With the rise of technology, science fiction writers were inspired to write stories of brains being kept alive, consciousness transferring to another person or into a machine — the 1818 Frankenstein novel certainly inspired many of these ideas as well. Some folks believe cryonics (or cryogenics) has definite possibilities.

Physical death is inevitable. One way some try to cheat death is with cryonics, which raises questions of ethics and is a denial of the Word of God.
Cryonics, Pixabay / harmonynotapathy
No, despite urban legends, Walt Disney was not frozen. Quite the opposite, in fact.

There are many books and movies that involve people being frozen and reanimated at a future date. Some have people standing in chambers, or laying in stasis pods or something similar. There are businesses that will freeze people shortly after they are legally dead in hopes that in the future, whatever killed them will have been cured. This raises many ethical questions (and bring a great deal of money to those companies). God's Word cannot be denied. Everyone will die eventually, and we will stand before God. We will live forever, but on God's terms, not ours. There are only two possibilities for our eternal destinations, and we must be ready.

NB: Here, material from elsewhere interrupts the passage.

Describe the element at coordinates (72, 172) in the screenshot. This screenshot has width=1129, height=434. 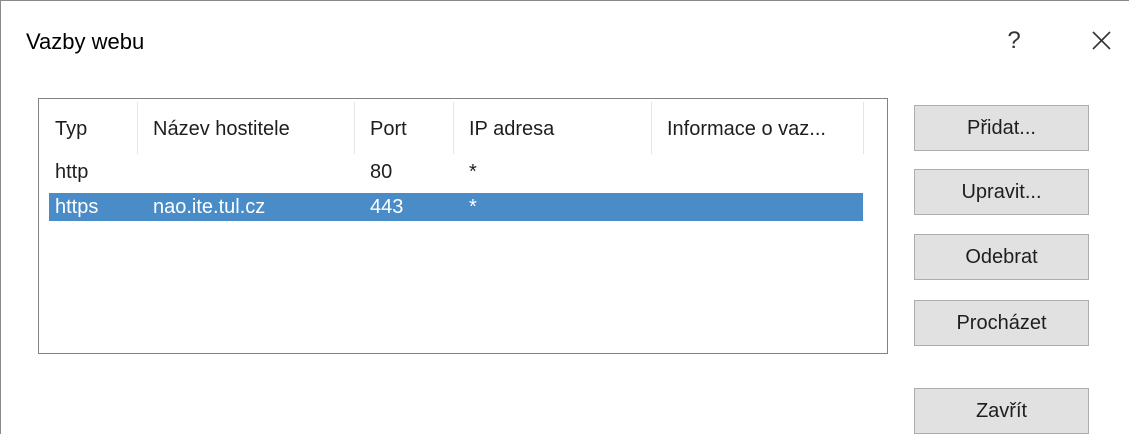
I see `cell-type: http` at that location.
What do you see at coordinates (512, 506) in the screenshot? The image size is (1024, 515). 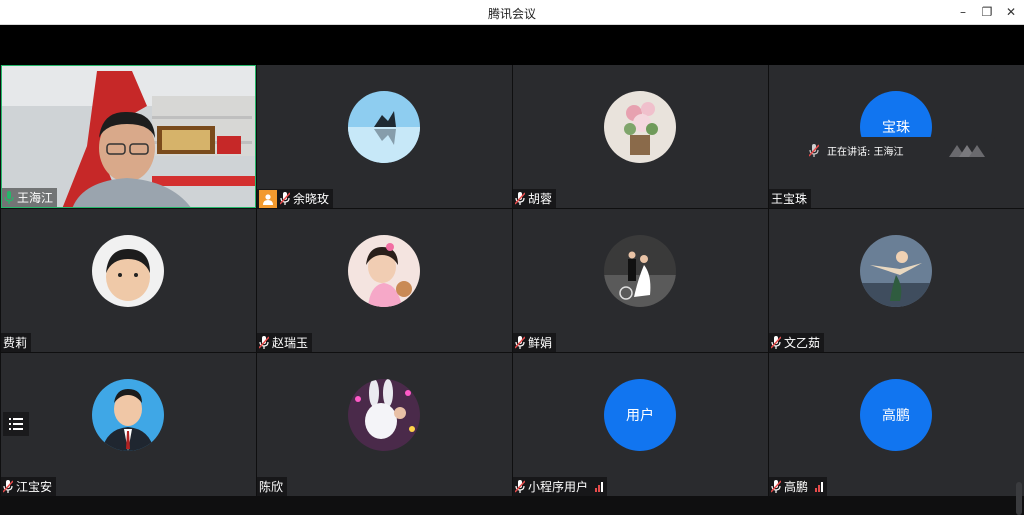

This is not futuristic science fiction; people have entertained the idea of freezing human beings from the early 1960s. Companies exist and practice the cryonics part right now (e.g. Alcor with 190 patients, as of 14 April 2022). What is yet to be seen is whether their clients will ever be successfully revived. This is an impossibility from a Christian standpoint (see below) but is also science fiction. Tellingly, Cryonics Institute (219 patients, as of 30 January 2022) states on their website, “We believe that revival is a real possibility” and that belief is reinforced by hopeful statements like, “increasingly point to a future technology” and, “we might be able to revive people in a healthy and youthful state when these technologies mature”.